## What is required
Put the lines of the records below into a JSON list of strings, one string per line and no strings for blank lines. Include only the part that opens with the line containing "Where should I" and runs through the end of the records, and leave the pictures out of the answer.

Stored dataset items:
——

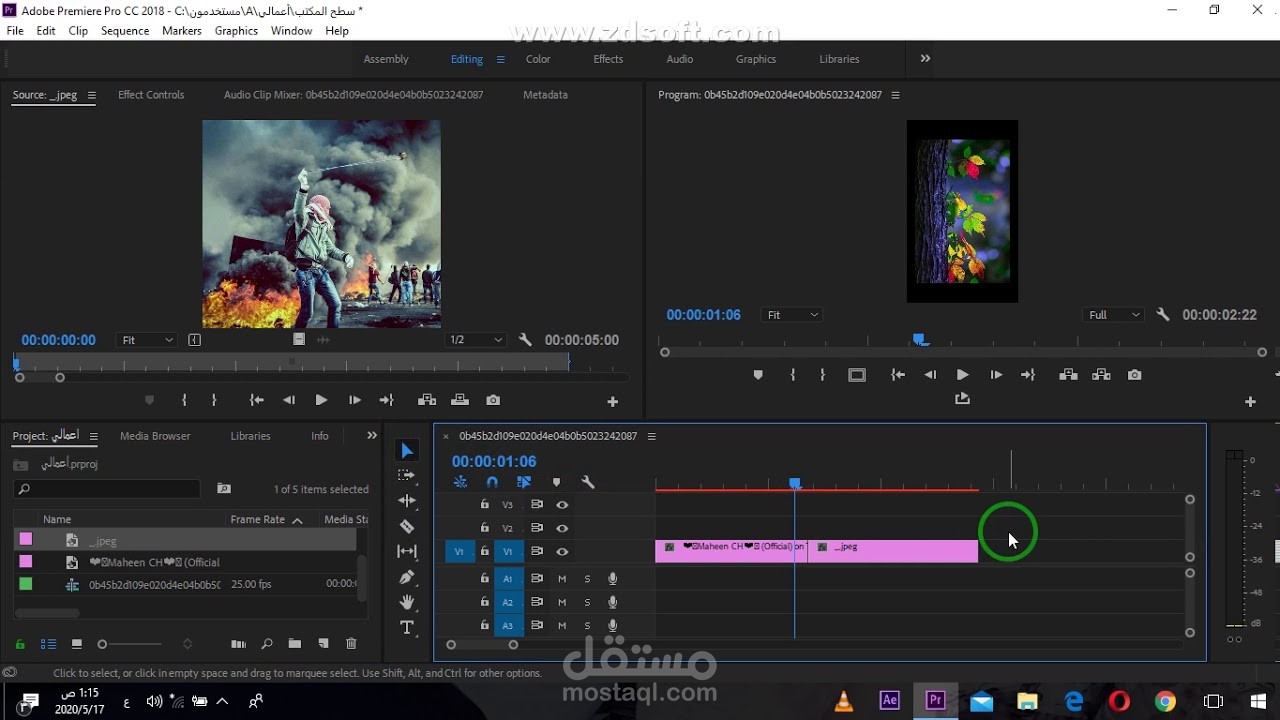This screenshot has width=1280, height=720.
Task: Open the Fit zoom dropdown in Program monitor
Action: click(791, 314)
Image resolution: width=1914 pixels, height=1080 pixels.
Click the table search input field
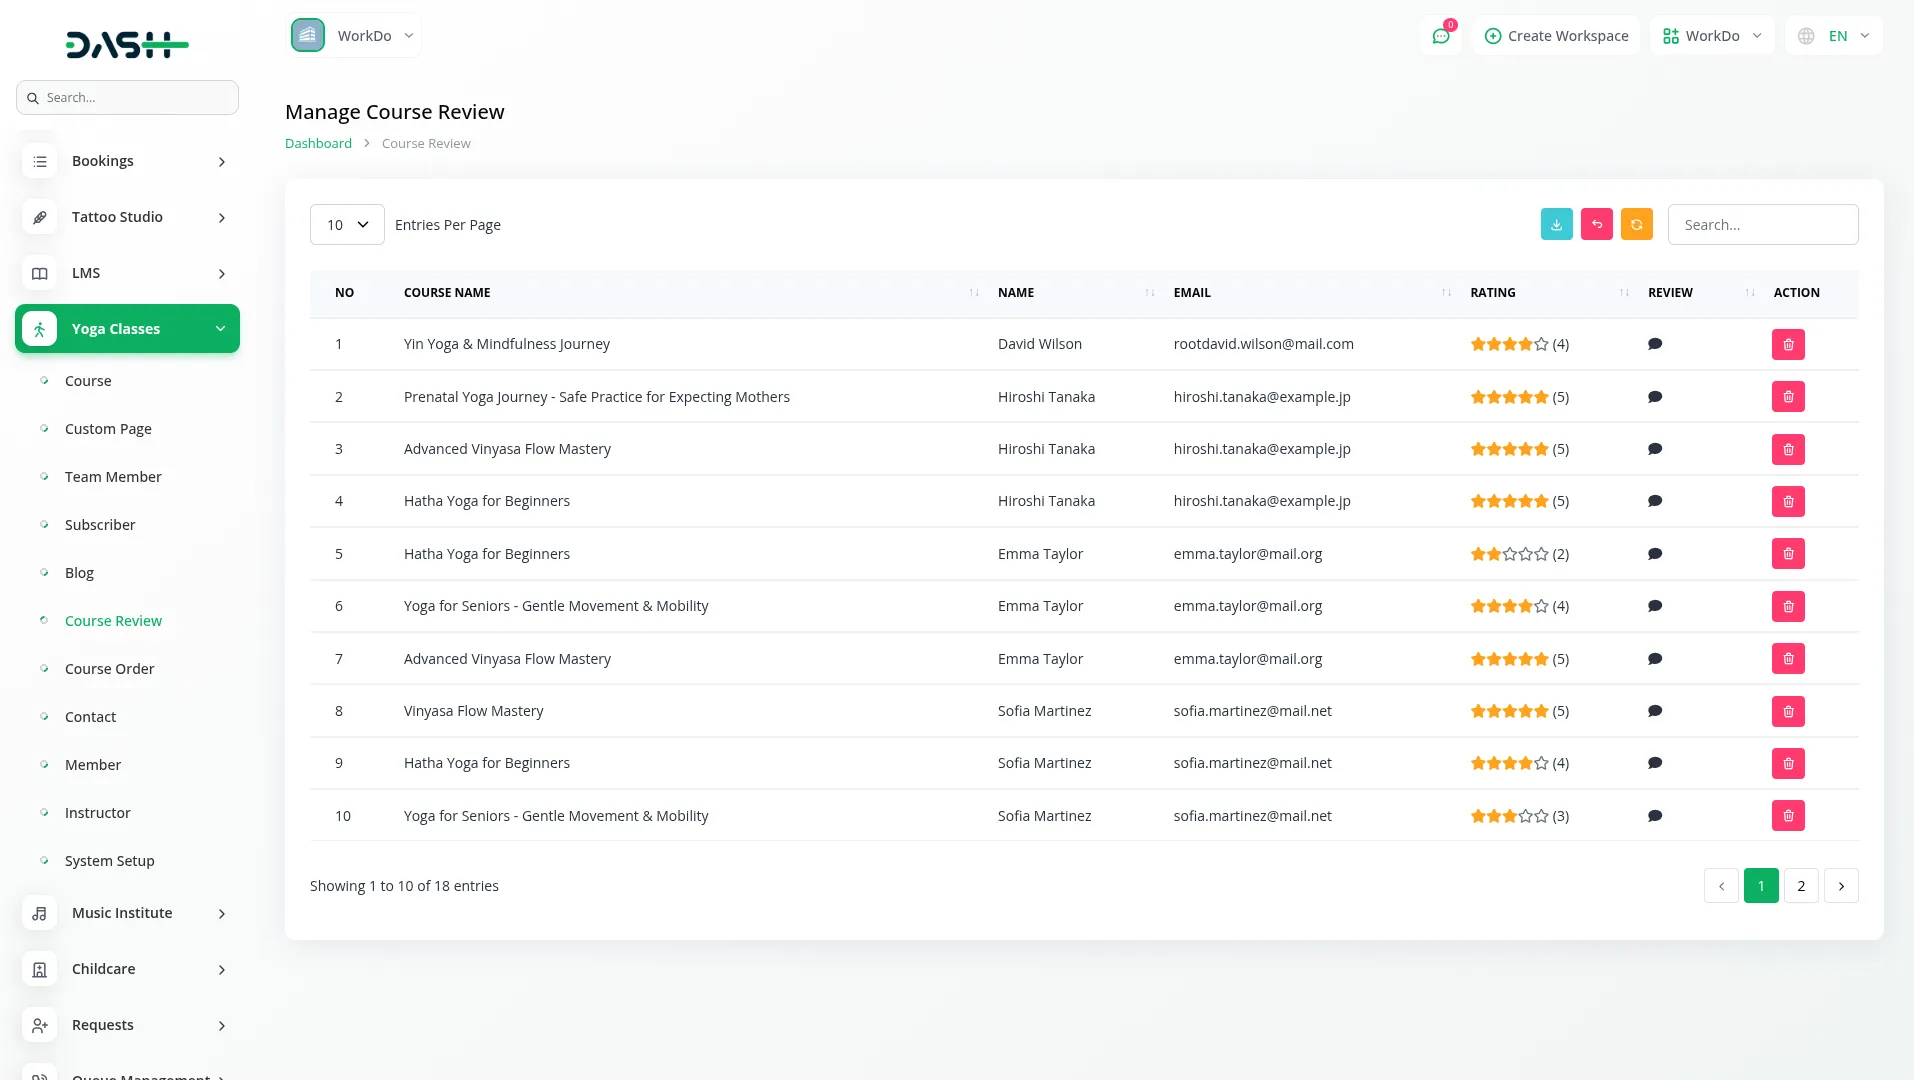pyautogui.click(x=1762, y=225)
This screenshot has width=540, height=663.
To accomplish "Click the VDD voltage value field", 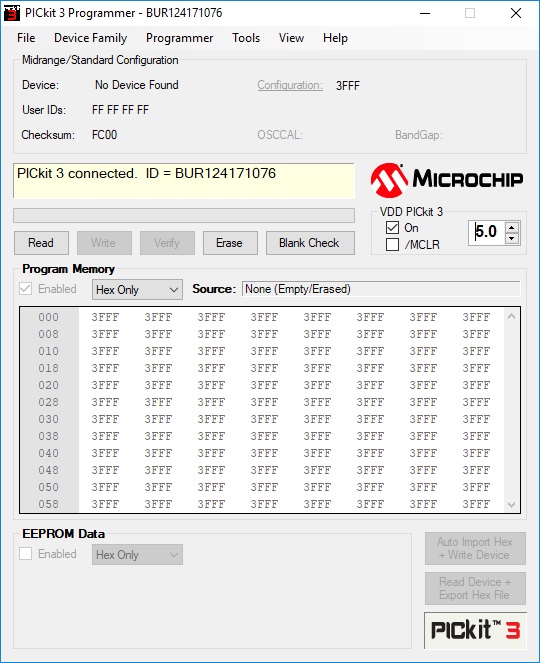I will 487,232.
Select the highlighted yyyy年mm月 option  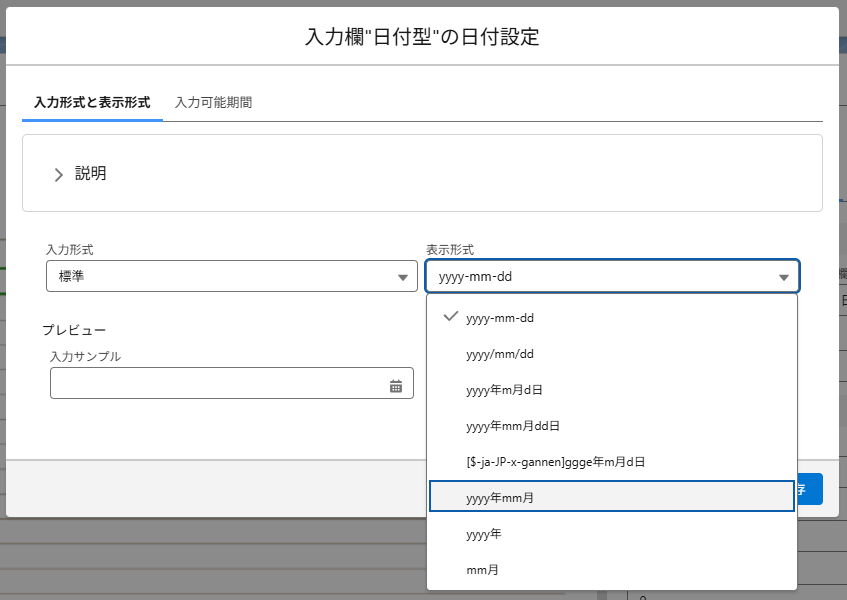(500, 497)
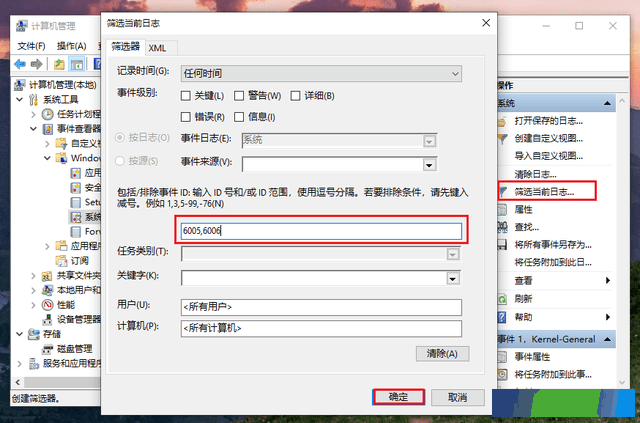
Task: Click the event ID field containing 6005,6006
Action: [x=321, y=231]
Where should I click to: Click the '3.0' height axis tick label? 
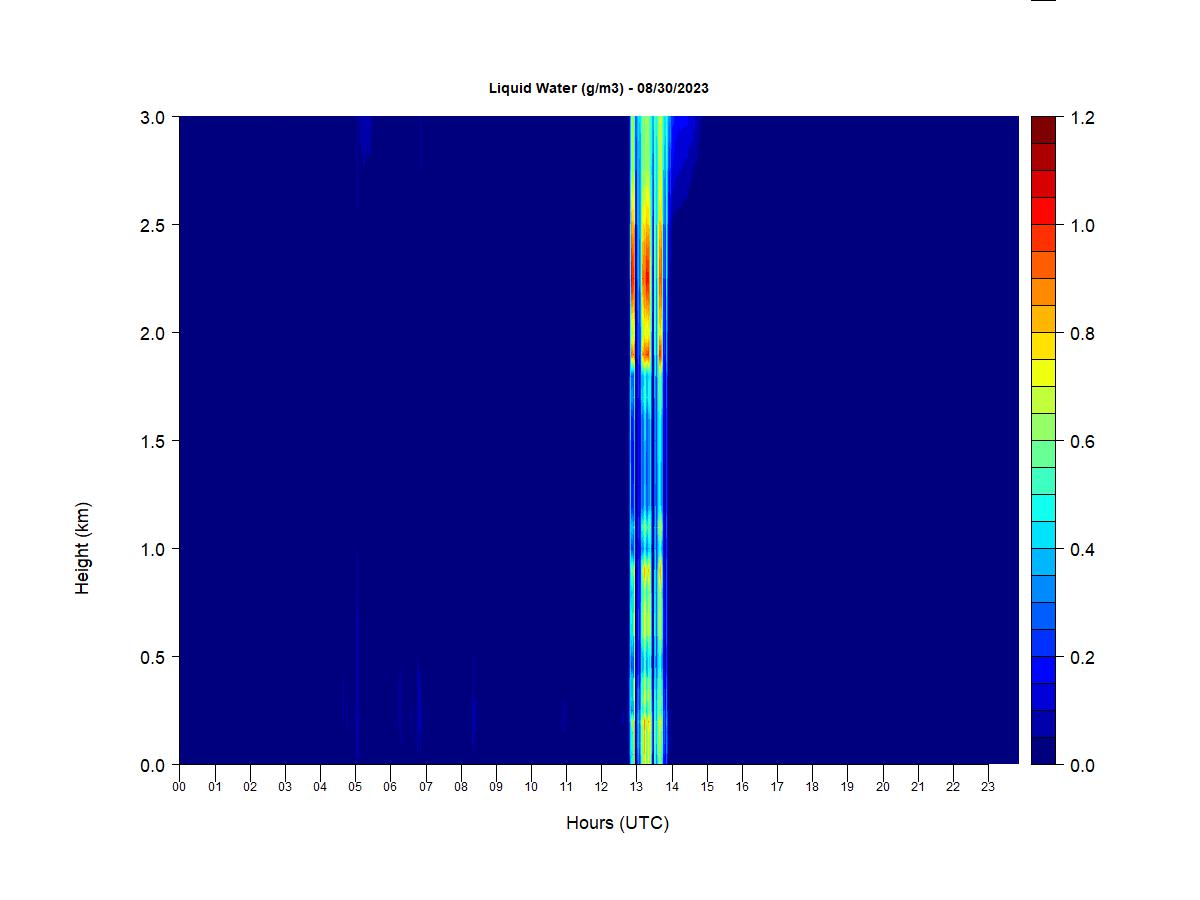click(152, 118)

——

## Reply to the task
[
  "Where should I click to: Click the '3.0' height axis tick label? ",
  "click(152, 118)"
]